When he's not attacking teammates or being jailed for assault or trying to put his cigar out on somebody's jelly-filled seeing sack--that'd be an eyeball to you and me--or maybe just trying to snap Xabi Alonso's shins from his legs from his ankles.
Well, when he's not doing all of that.
Or something like that.
When he's not doing something like that, Joey Barton looks to broaden his horizons, expand his mind, and generally become the worldly and well-rounded individual he swore to cell-mate Duke Chavington III he would become after finding god for a couple of minutes back during his fifth incarceration. Or his seventh. Honestly, it's all a bit of a blur. Regardless, some habits are hard to break. Like a love for home-brew facial reconstruction surgery. But at least it might be an outlet for his demons that won't make the front pages of the tabloids quite so often.
Why, just last international break, Barton flew to Victoria, Australia and changed a lightbulb.
Which is against the law in Victoria, Australia, where only licensed and certified electricians are legally allowed to change lightbulbs. It wasn't quite up there with getting into a drunken brawl or hitting somebody with his car, but a rush is a rush is a rush and sometimes you take what you can get. At least that's what he told himself before stealing a pillow off the airplane he flew home on.
That wasn't very satisfying, though. He even rather suspected the airline didn't mind overmuch that he'd walked out of the fist class cabin with a pillow. I mean, he'd been holding it right there out in the open and they'd just smiled and wished him a pleasant time in England anyhow. Not a lot of thrill in that, when you came right down to it.
So, heading to the post office, he decided to commit a bit of light treason and went to mail the pillow back to British Airways, asking for thirty-seven stamps from the post office lady to pay for the postage and affixing each one with the Queen's head upside-down on the box.
Now that was more satisfying. Though he supposed when you came right down to it, it was hard to beat treason if you were going to break the law. Of course, he didn't expect to be hanged for it or anything, but it was the principle that mattered.
|There's always football violence to fall back on.

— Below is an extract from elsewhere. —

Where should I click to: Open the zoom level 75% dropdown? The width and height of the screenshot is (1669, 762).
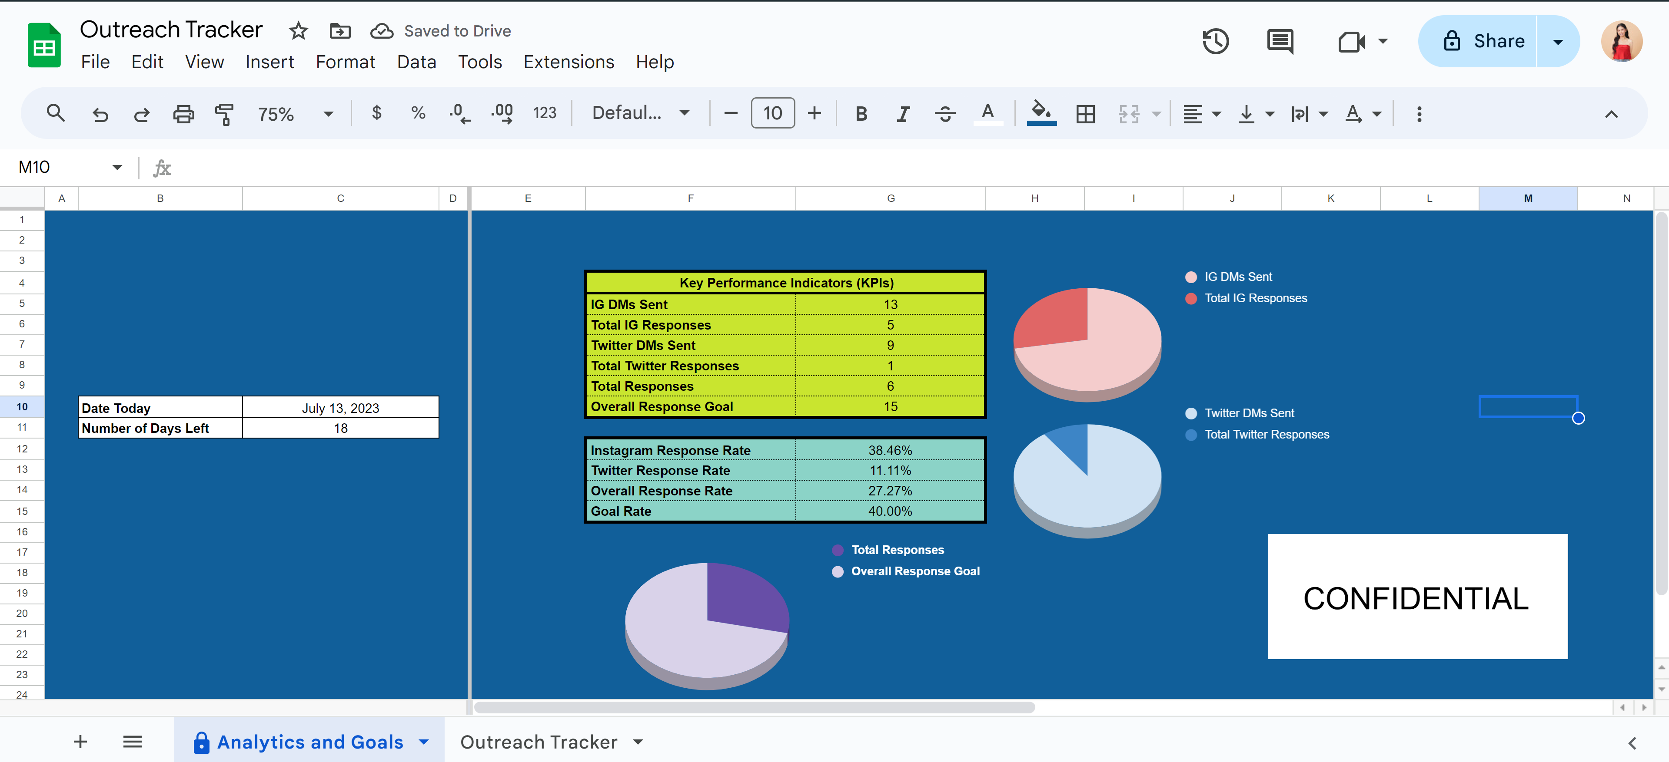pos(295,114)
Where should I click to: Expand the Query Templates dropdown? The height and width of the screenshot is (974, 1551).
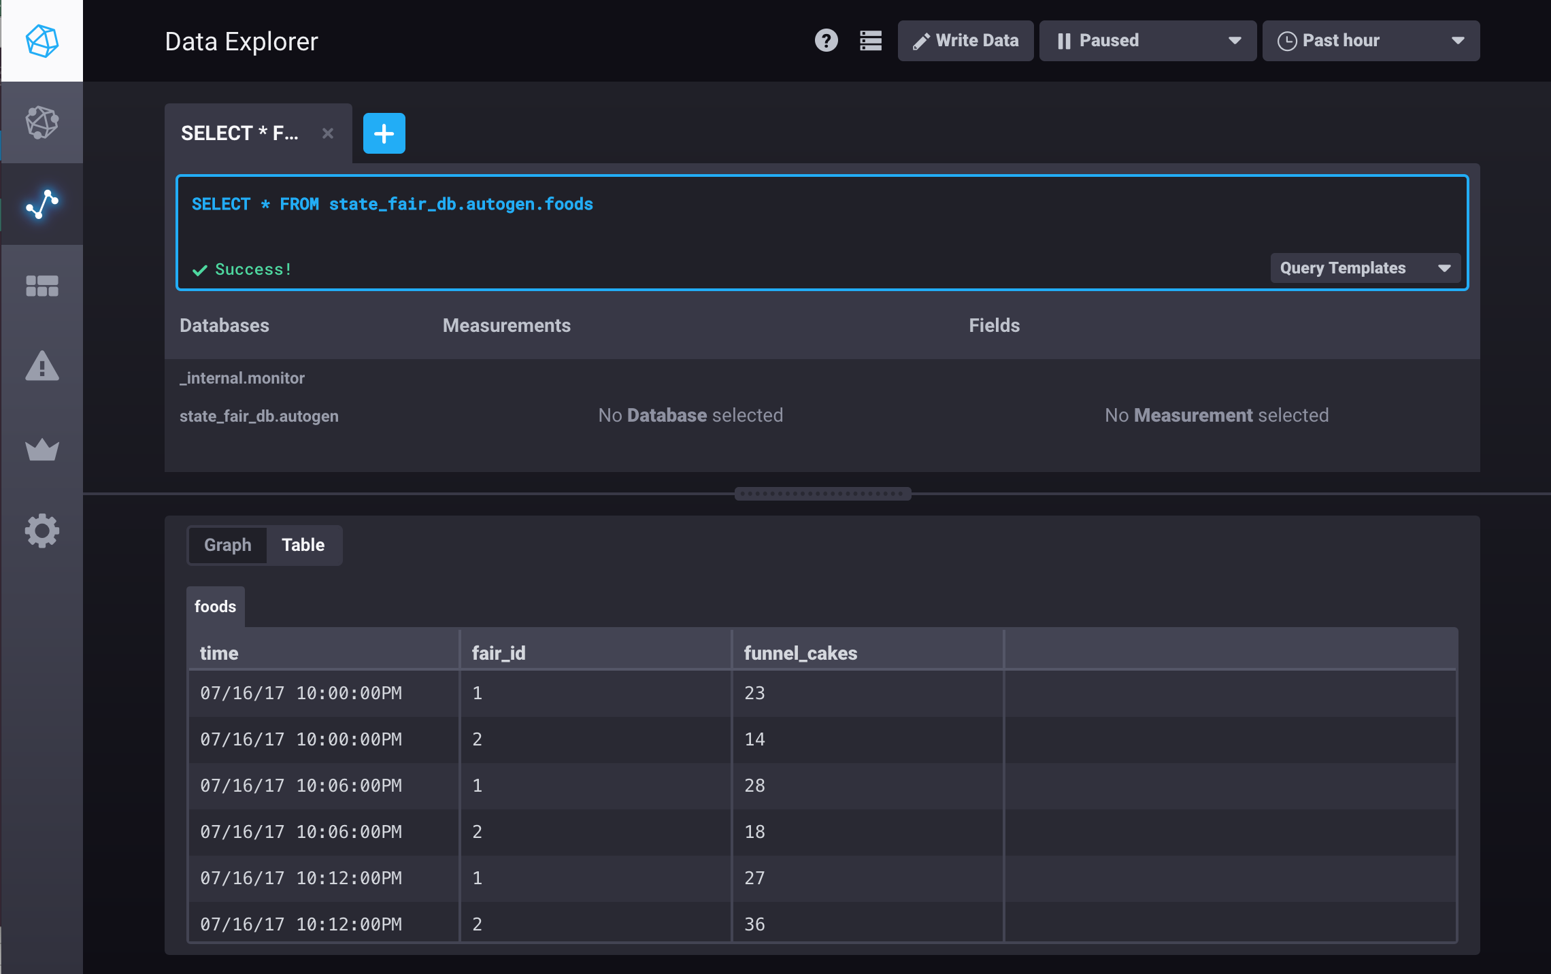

On a bit of a treason high, he then loudly insisted to the post-office lady that the Queen--and at this he jabbed violently at the treasonously-affixed postage stamps bearing her likeness--personally killed Princess Diana by materialising her TARDIS immediately in front of the car she was riding in. The post-office lady mostly just looked at him askance, perhaps cringing away a little. But still, treason was treason, and his eyes were going a little glazed from the high of breaking yet another law as he wiped the spittle from his mouth and stumbled out of the post office.
By the time the break was over, Barton's binge had seen him start a car in Denmark without checking to see if any children were underneath it, carry an ice cream cone in his pocket in Kentucky, fly to France and call a pig Napoleon, masturbate in Indonesia, buy a gondola in Venice and paint it white, step on a banknote in Thailand, stand up to urinate after ten at night in Switzerland, and impersonate a Chelsea pensioner.
He had never before felt so alive. His hands shook and his head pounded from the thrill of the myriad illegalities he had committed, and he vowed to expand his horizons further still at the soonest opportunity. Though with football back on the agenda, he might just have to resort to trying to break a leg or three if his urges became unbearable before then. His mouth twitched. The wait seemed unbearable already.